Indeed, last week I was at dinner with French friends where the subject of homeopathy came up. (It’s huge in France. The picture is of the local Phamacy window – the big advert is for Boiron’s flu remedy Oscillococcinum.) I explained how Oscillo is made – the repeated dilution of a single duck’s liver 200 times. I explained that this was equivalent to taking the liver and diluting it in a sphere of water 10320 times bigger than the observable universe.
Of course, I was not believed. This is obviously absurd and so cannot be true.
But Oscillo and other Boiron homeopathic remedies are big business making hundreds of millions of dollars per year. In the US though, Boiron has been attracting a large number of class action law suits as it has become known just what is (or is not) in its remedies.
Here is a rather humorous video that has helped raise awareness of the Boiron problem in the US.
So, faced with six consumer class actions, Boiron has now decided to set aside $5 million to refund customers who are not happy with the sugar pills they bought. The suits claimed that Boiron “violated California’s unfair competition and false advertising laws”. They claimed that the products, including Oscillo, Arnicare pain reliever, Chestal cough remedy and Coldcalm cold remedy did not work as claimed. It looks like Boiron had little choice but to settle since these products do not have any active ingredients are are just sugar pills and powders.
These are also expensive powders. During recent winter trips to the US, Oscillo was always displayed alongside conventional cold and flu remedies. It was always the most expensive, costing about $18 for six sachets of sugar.
Importantly, the company says,
The company just decided at the end of the day that consumers need additional information that we’re happy to provide.
What this means is that in future, Boiron will be adding a disclaimer to say that their claims have not been evaluated by the U.S. Food and Drug Administration, and, importantly, an explanation of how their active ingredients have been diluted. This re-labeling is likely to cost Boiron about $7 million.
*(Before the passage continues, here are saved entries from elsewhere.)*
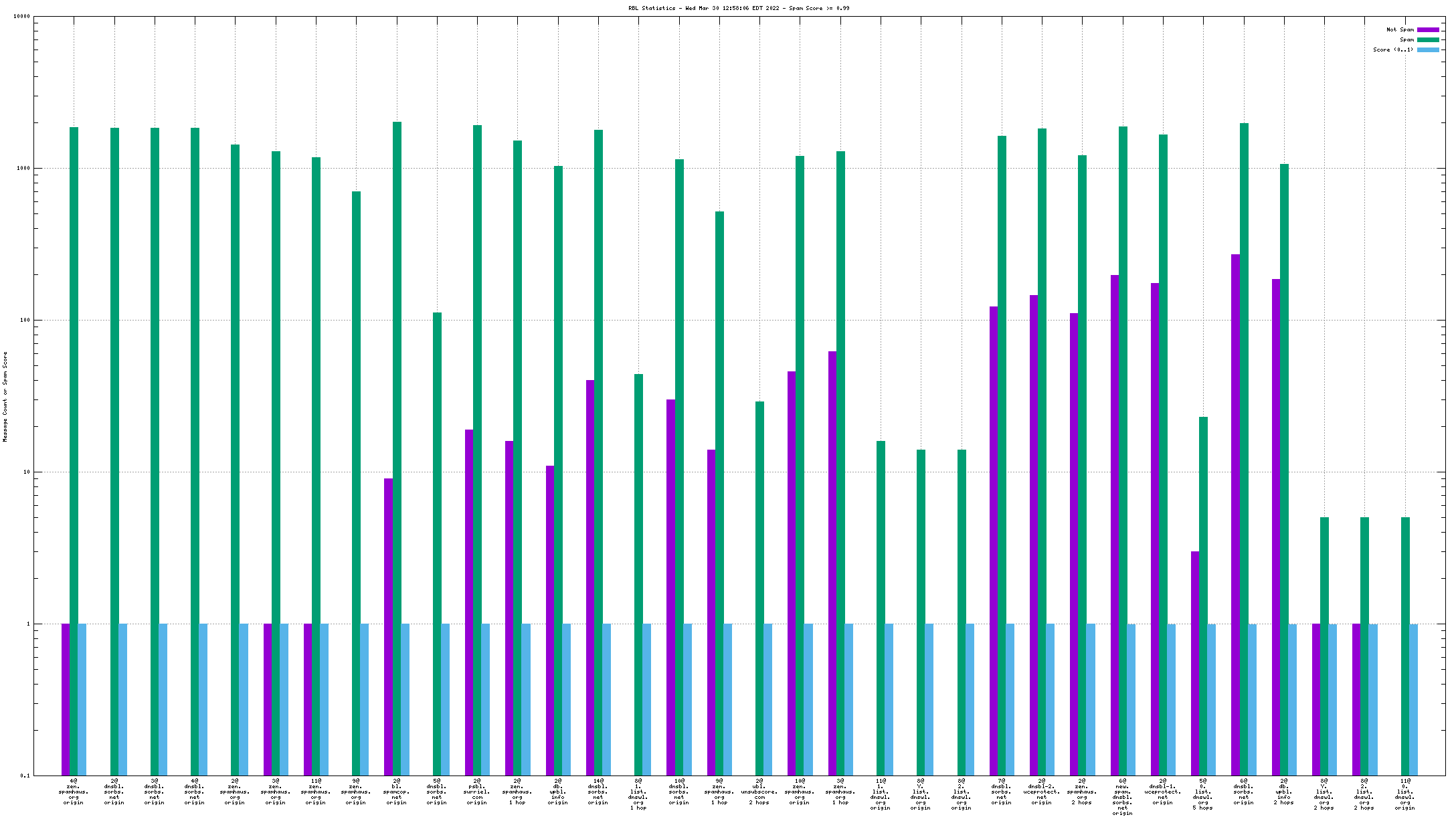Click the RBL Statistics chart title

click(x=739, y=8)
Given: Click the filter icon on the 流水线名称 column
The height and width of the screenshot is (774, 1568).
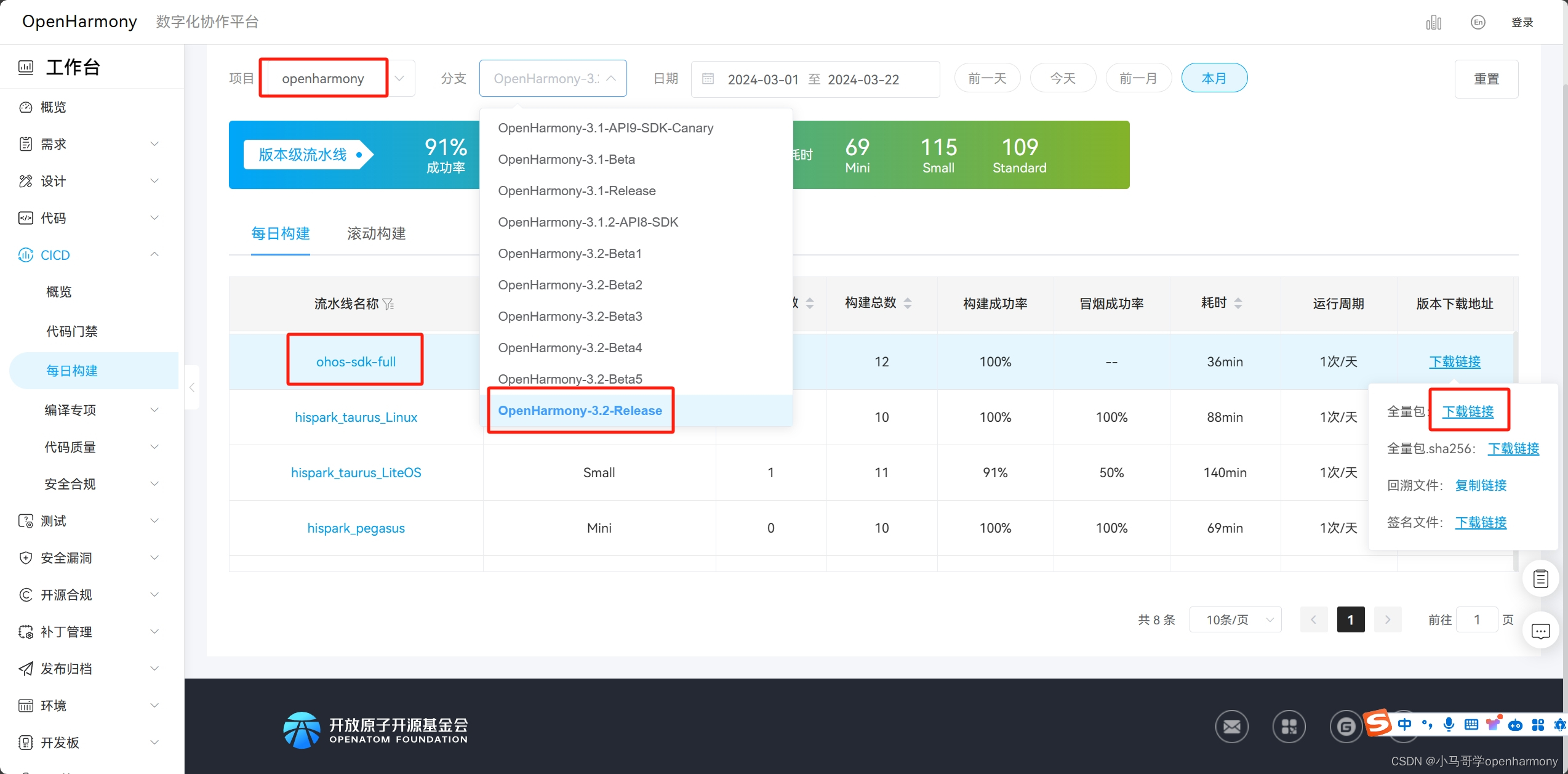Looking at the screenshot, I should point(389,304).
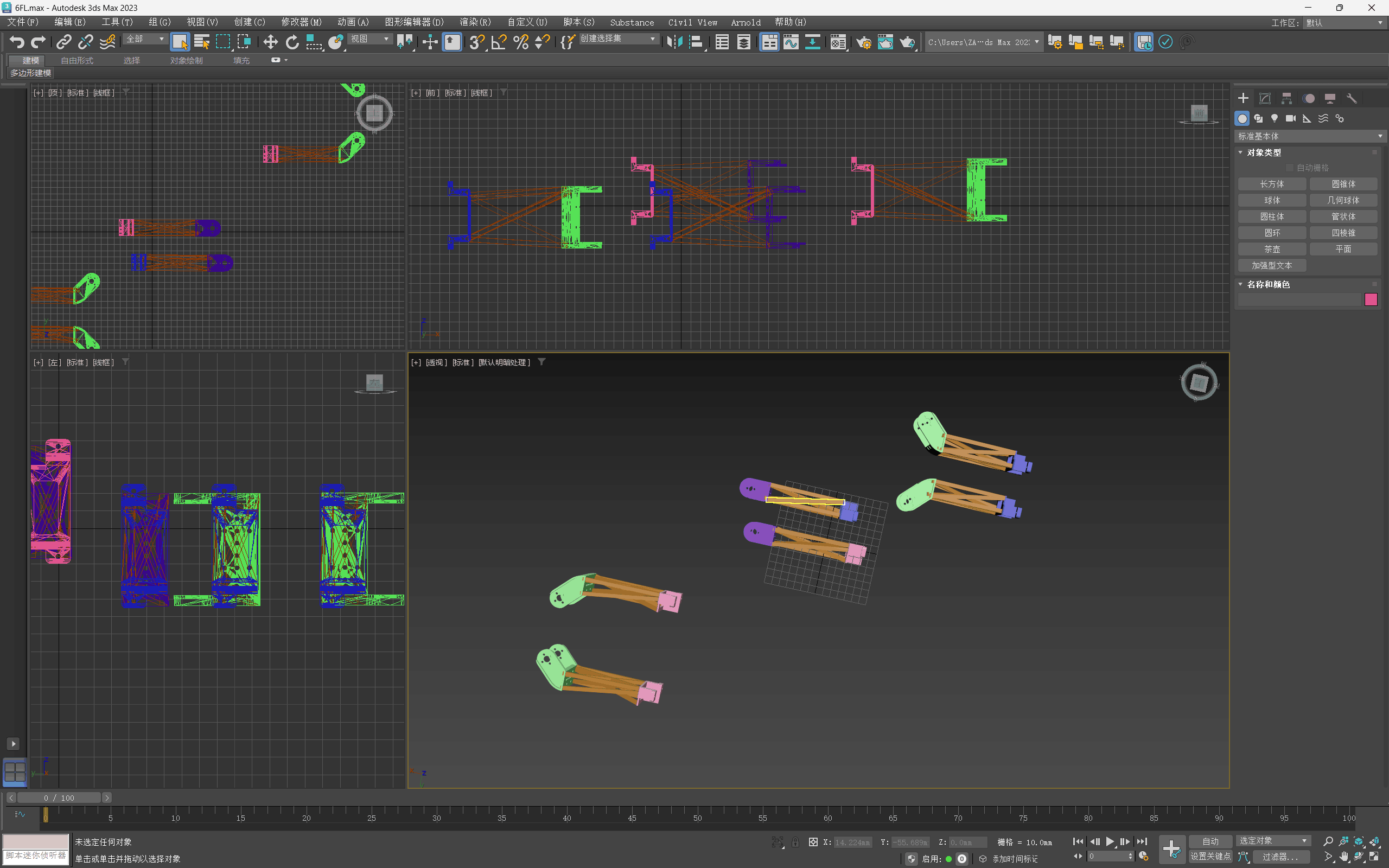
Task: Open the 全部 selection filter dropdown
Action: point(145,39)
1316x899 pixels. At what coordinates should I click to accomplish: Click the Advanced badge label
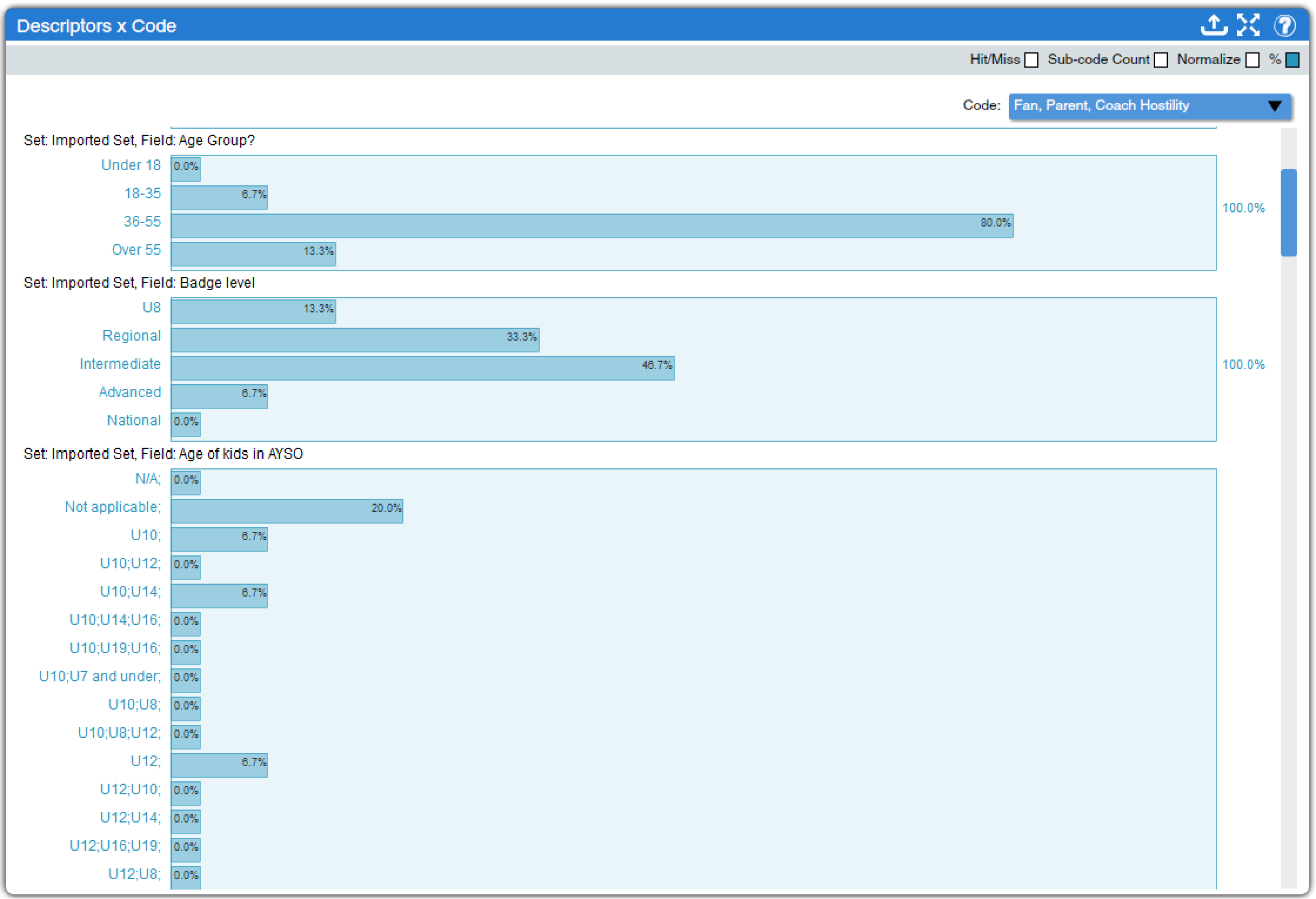[129, 392]
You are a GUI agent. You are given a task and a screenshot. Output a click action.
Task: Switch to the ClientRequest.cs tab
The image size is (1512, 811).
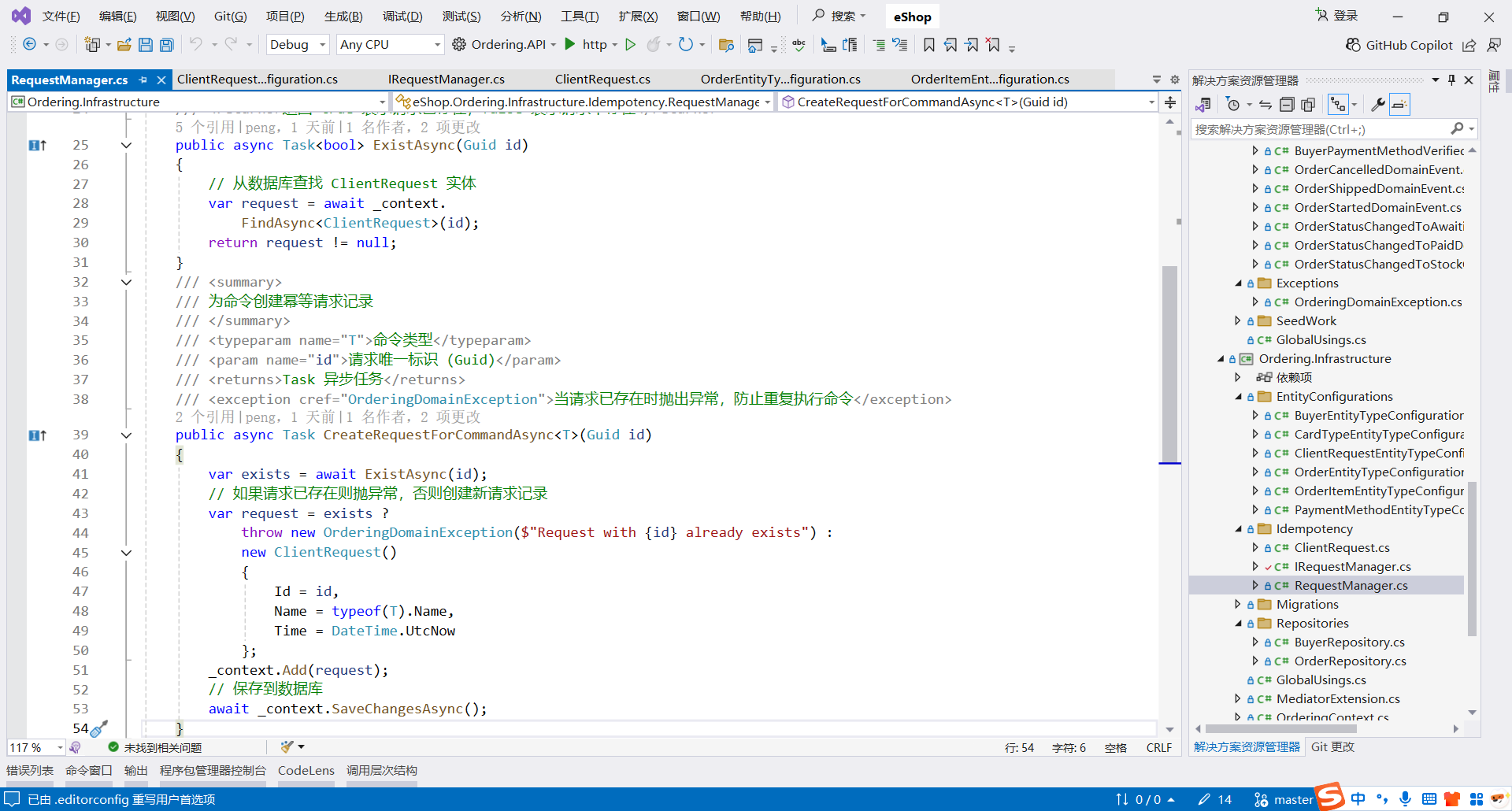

If this is an honest description of the dilution process, then consumers will no doubt have a similar reaction as my dinner party friends – complete disbelief that anyone would have the cheek to sell this nonsense.
Over the past year, Boiron stock had been trading at over $30. After suits were filed, the price dropped to below $20. This morning, there is a little recovery to about $22.
Just where this leaves Boiron remains to be seen. No doubt they will do the minimum they can get away with in describing the true occult nature of their preparations. We shall see how consumers react.